**Required action 1:**
In the excerpt provided, what does the writer say an emphasis on technology superiority creates?
**Required action 2:**
Copy, word for word, everything in the excerpt provided from "By doing only" down to "in the past.".

**Excerpt provided:**

Gazprom's new headquarters building will be two times the size of the Eiffel Tower.

Lets just hope that the gas discovery off the coast of Israel is enough to meet Israel’s energy needs, and not much more(not enough to build the tallest building in the Middle East). And lets hope that the next great discovery in Israel is the software that facilitates the discovery of oil/gas in other regions of the world, or even better new solar cell technology that allow Israel to harness the sun to be completely independent (could we then be a light among the nations?).

Sunday, January 4, 2009

Just the Minimum

I constantly find myself trying to convince entrepreneurs of pre-revenue software and Internet start-ups to scale back their development plans and accelerate the introduction of their product. This has only intensified in the current economic environment, where hundreds of start-ups, caught fundraising during the R&D phase, look pretty unattractive to venture capitalists right now. My advice is met with an emotional reluctance, because invariably this means curtailing ambitious development and product goals, which were the basis of the original business plan. And in pushing companies to develop only the minimum necessary to engage a customer with a real product, a second piece of advice emerges with regard to narrowing the market focus. I encourage companies to tighten their market focus through cuts in development, but to do so in way that does not completely forsake the larger billion dollar market dream.

We in Israel have been spoiled and even misled by multiple, high profile technology acquisitions over the past two years. These companies were purchased by large US companies at prices that had no relationship to revenues. Contrast this with the most successful US start-ups over the past few years, where technology took a backseat to superior business, sales and customer acquisition models. I have long felt that Israeli entrepreneurs rest too heavily on technology superiority as the core of the business plan. Such emphasis on technology creates protracted development plans, and delays the critical stage of ascending the “sales learning curve.” My colleague, David Cowan, has written better blog posts on this “sales learning curve,” but my angle on this is to implore Israeli start-ups to move as fast as possible to this stage. This stage of selling and learning from customers is actually a lengthier process for most Israeli companies due to distance and culture.

Needless to say, a company enters a new stage of its life when it brings a product to market. On the sales side, the start-up is able to better understand the sales cycle, the viability of the go-to-market strategy, the priorities facing the key decisions in the customer’s organization, and strength of the marketing message. On the product side, the company gains insight into the competition and pricing, and receives valuable feedback to refine the product roadmap and feature set. On the technology side, the start-up also learns valuable lessons regarding integration and implementation, interoperability with the other products in the customer’s environment, and support requirements. All of the above also serves my interest as an investor; as we become more educated about the opportunity, a company’s sales assumptions and cash needs. But ultimately, this is about making a plan more attractive for outside investment, which should be in everyone’s interest.

By doing only the minimum, a start-up actually lessens its reliance on technology, and is forced to hone its customer acquisition and support skills, which is a very healthy test of viability. In the current environment especially, I believe we all need to tone down the technology goals in pre-revenue companies precisely in order to focus on building a business much earlier than we have seen in the past.

**Records:**
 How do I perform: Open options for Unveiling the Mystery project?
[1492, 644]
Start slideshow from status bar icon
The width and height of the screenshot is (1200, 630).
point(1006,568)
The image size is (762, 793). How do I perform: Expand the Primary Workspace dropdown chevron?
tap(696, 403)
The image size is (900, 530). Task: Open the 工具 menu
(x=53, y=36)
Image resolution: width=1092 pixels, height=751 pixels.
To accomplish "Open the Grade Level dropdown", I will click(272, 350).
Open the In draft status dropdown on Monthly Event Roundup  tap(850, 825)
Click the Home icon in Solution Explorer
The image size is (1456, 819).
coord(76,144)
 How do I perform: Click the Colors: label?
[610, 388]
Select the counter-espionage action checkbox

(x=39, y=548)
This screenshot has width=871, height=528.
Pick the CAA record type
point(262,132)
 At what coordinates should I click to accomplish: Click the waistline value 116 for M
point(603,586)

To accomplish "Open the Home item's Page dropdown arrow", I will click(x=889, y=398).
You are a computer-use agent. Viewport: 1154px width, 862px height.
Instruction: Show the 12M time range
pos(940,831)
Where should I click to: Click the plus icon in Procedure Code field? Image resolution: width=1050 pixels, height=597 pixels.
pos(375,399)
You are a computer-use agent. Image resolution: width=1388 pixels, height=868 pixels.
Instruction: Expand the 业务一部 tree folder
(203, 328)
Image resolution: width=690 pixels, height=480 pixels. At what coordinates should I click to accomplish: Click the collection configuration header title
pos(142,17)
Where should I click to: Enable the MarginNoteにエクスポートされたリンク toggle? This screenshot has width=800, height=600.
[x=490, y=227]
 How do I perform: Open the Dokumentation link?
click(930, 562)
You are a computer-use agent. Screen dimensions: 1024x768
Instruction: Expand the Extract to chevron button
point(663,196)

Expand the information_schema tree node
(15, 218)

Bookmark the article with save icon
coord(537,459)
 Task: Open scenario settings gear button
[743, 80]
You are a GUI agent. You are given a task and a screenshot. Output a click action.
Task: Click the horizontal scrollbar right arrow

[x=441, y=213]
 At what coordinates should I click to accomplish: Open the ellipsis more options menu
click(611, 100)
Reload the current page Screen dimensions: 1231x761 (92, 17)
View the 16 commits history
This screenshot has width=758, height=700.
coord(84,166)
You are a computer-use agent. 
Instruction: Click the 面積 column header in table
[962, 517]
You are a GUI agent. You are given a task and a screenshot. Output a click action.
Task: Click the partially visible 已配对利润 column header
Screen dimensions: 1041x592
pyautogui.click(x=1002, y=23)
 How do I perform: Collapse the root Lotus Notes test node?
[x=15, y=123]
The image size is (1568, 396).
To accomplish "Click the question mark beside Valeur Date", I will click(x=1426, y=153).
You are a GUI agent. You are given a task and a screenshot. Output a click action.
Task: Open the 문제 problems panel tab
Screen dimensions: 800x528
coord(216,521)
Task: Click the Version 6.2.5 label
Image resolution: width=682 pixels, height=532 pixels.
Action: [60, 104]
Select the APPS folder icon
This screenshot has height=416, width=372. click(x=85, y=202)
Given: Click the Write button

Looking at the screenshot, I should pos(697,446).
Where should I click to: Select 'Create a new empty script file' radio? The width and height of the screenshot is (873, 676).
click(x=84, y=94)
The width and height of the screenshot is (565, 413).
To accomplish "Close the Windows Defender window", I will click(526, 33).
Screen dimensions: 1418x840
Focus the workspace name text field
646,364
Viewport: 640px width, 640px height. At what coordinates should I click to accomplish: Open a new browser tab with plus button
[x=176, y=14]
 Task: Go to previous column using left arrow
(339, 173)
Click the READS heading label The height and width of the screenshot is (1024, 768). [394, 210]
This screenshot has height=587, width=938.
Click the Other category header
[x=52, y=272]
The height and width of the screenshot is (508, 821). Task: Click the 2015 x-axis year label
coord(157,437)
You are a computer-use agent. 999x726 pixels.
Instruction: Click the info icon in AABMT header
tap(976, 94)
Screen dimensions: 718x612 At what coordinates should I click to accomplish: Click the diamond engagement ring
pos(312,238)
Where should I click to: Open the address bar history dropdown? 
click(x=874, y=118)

**Written solution 1:**
Protracted development plans, which delay the critical stage of ascending the "sales learning curve."

**Written solution 2:**
By doing only the minimum, a start-up actually lessens its reliance on technology, and is forced to hone its customer acquisition and support skills, which is a very healthy test of viability. In the current environment especially, I believe we all need to tone down the technology goals in pre-revenue companies precisely in order to focus on building a business much earlier than we have seen in the past.